Geoffrey Robson, Conductor

ANDRIUS ŽLABYS, PIANO

Quest and Destiny

SEPTEMBER 9 & 10, 2023
PEACE CONCERT HALL

Don't miss a thing

Single tickets on sale July 10.

Program:

Richard Strauss: Don Juan
Florence Price: Ethiopia’s Shadow in America
Johannes Brahms: Piano Concerto No. 2

Join the notorious Spanish rake on his legendary quest to find the perfect woman with Richard Strauss’ Don Juan. Written in 1888, Don Juan has been keeping musicians up at night ever since. The technical challenges of this piece are legendary, and you’ll be right there as the artists of the Greenville Symphony bring their years of training and incredible skill to bear for the realization of this work.

Prolific Arkansan composer Florence Price wrote Ethiopia’s Shadow in America in 1932, but it was lost along with many of her other compositions until rediscovered in an abandoned home in Illinois in 2009. While her music is neo-romantic in style, it is thoroughly American and unmistakably Southern. Price is the first African-American woman composer to have a work performed by a major American orchestra.

Brahms jokingly called Piano Concerto No. 2 “a tiny concerto,” and when you hear it, you’ll laugh too, because the last thing anyone would call this intensely dramatic and passionate piece is tiny. The composer premiered the concerto himself in Budapest in 1881, and dedicated it to his childhood piano teacher. We were fortunate to get GRAMMY-nominated pianist Andrius Žlabys as our soloist for this experience and can’t wait to hear him fill Peace Center Concert Hall with Brahms’ “tiny” tribute to his mentor. 
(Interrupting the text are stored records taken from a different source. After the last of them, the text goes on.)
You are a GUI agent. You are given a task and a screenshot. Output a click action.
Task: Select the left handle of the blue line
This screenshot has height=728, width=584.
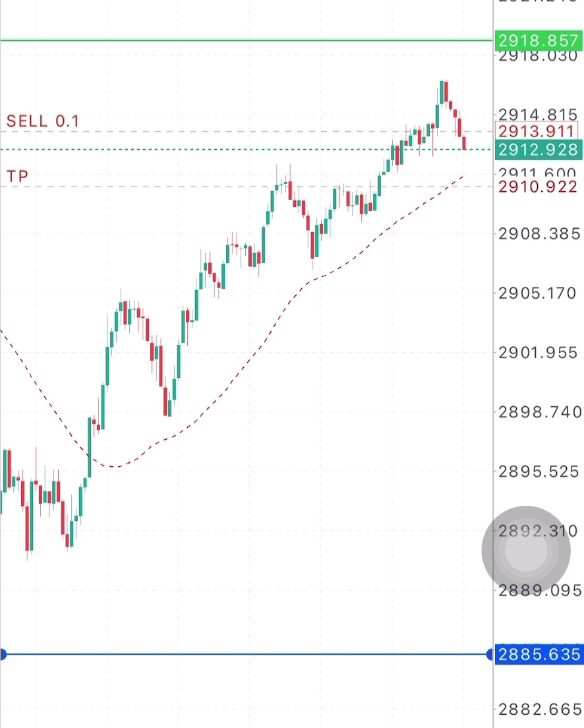(x=2, y=654)
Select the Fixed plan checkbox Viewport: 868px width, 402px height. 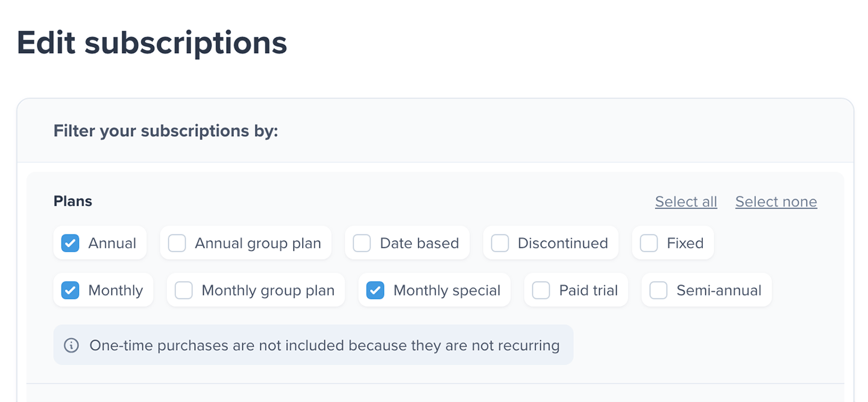(x=649, y=243)
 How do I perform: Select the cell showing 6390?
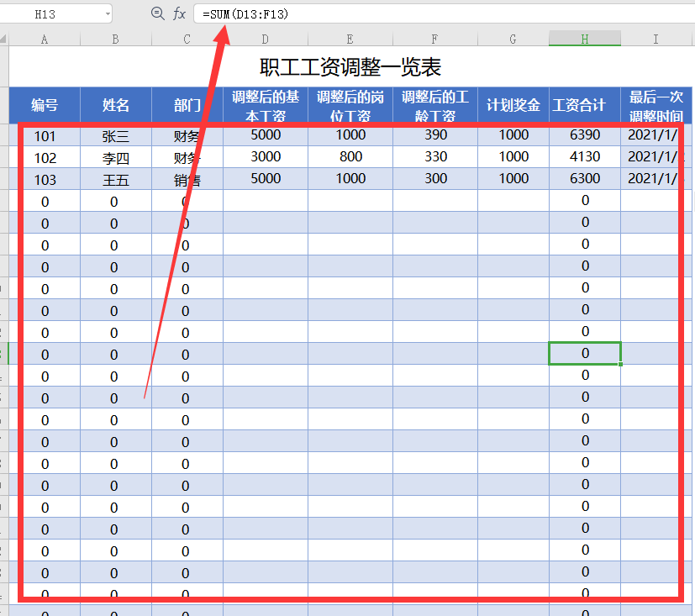[585, 135]
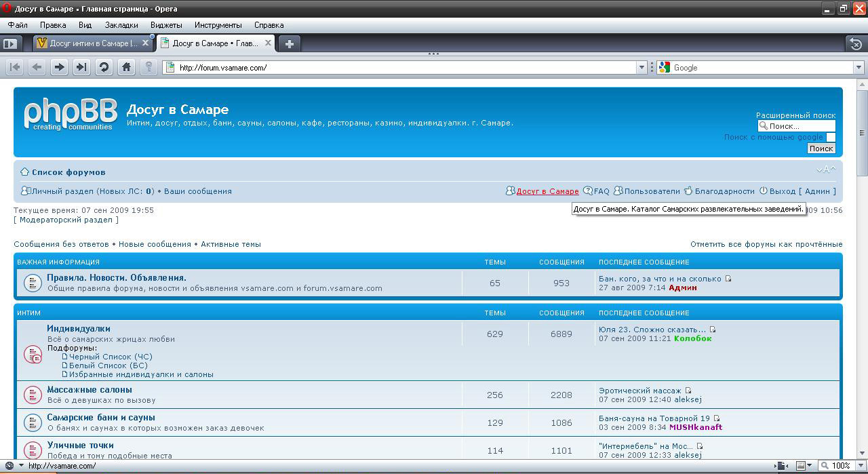Expand the address bar history dropdown
The height and width of the screenshot is (474, 868).
point(642,67)

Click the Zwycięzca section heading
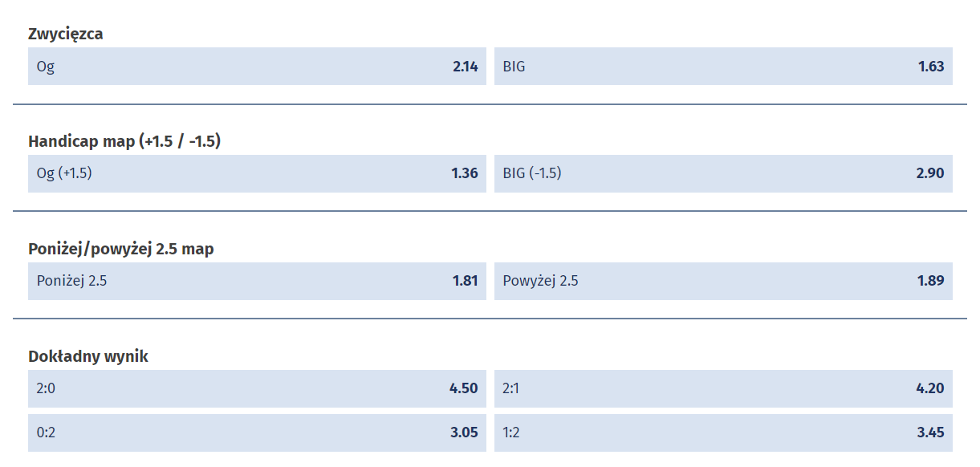pos(66,34)
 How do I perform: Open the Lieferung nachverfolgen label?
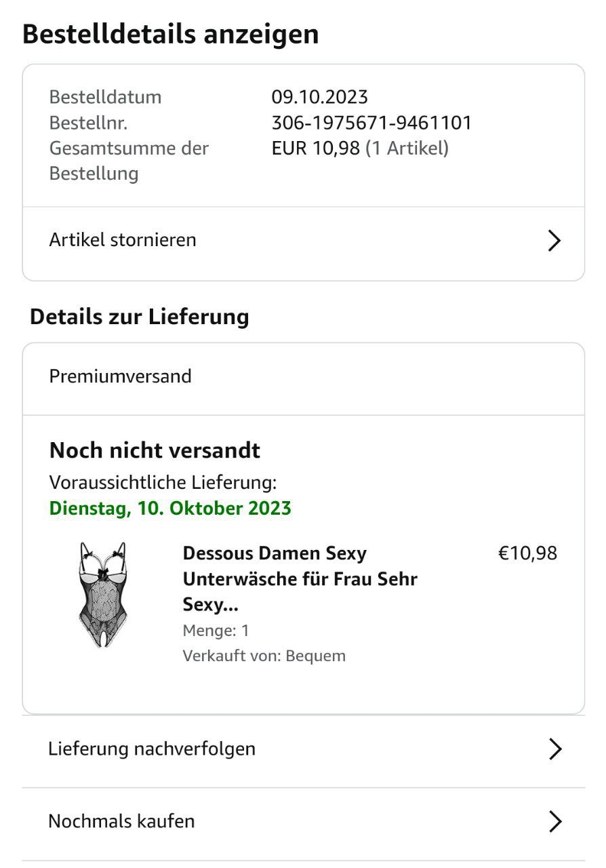[x=152, y=749]
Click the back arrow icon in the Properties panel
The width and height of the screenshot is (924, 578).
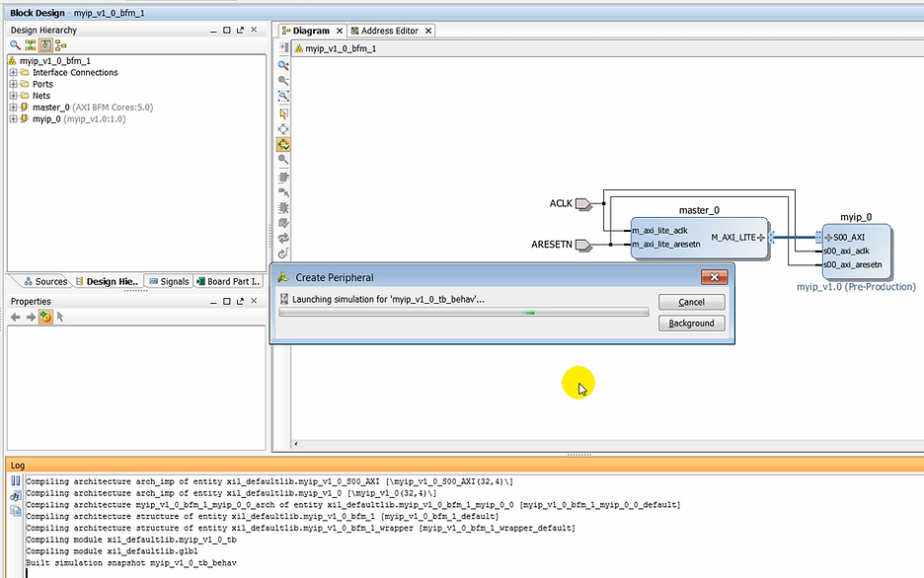pos(14,318)
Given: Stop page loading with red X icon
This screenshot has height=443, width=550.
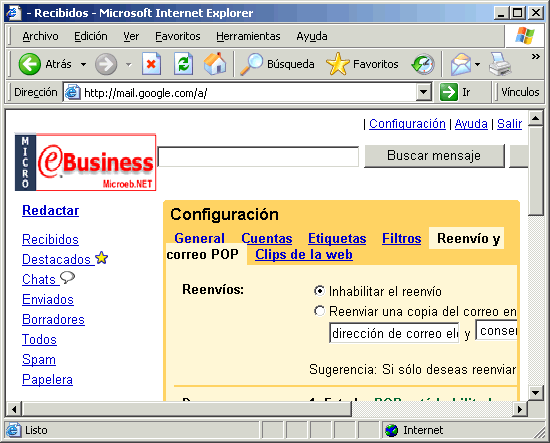Looking at the screenshot, I should click(x=152, y=64).
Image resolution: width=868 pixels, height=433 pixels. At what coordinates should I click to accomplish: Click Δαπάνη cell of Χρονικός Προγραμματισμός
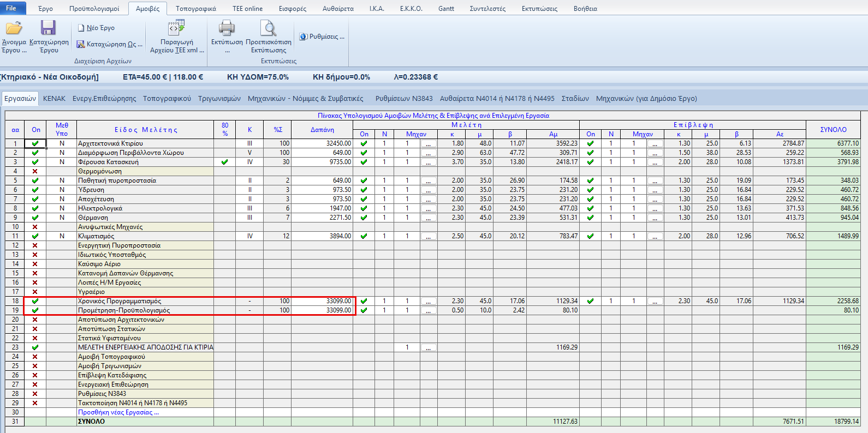coord(322,301)
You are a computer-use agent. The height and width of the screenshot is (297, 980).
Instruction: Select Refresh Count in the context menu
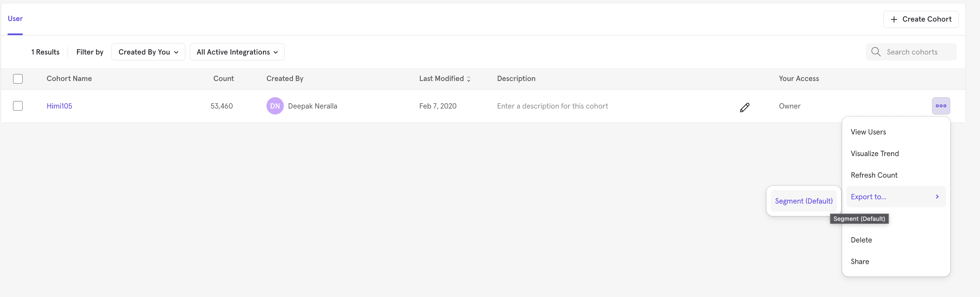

Geoffrey Robson has emerged as a force of artistic leadership in the U.S. He currently serves as Artistic Director and is the principal conductor of the Arkansas Symphony Orchestra. Under his leadership the Arkansas Symphony Orchestra has received national accolades for successful pandemic-era programming, as well as for its inclusive and community-oriented concerts.

Robson is in demand as a collaborator and has conducted numerous ballet, opera, and theater productions in recent years. He is currently the Artistic Director of the Faulkner Chamber Music Festival, and he served as visiting professor at University of Central Arkansas.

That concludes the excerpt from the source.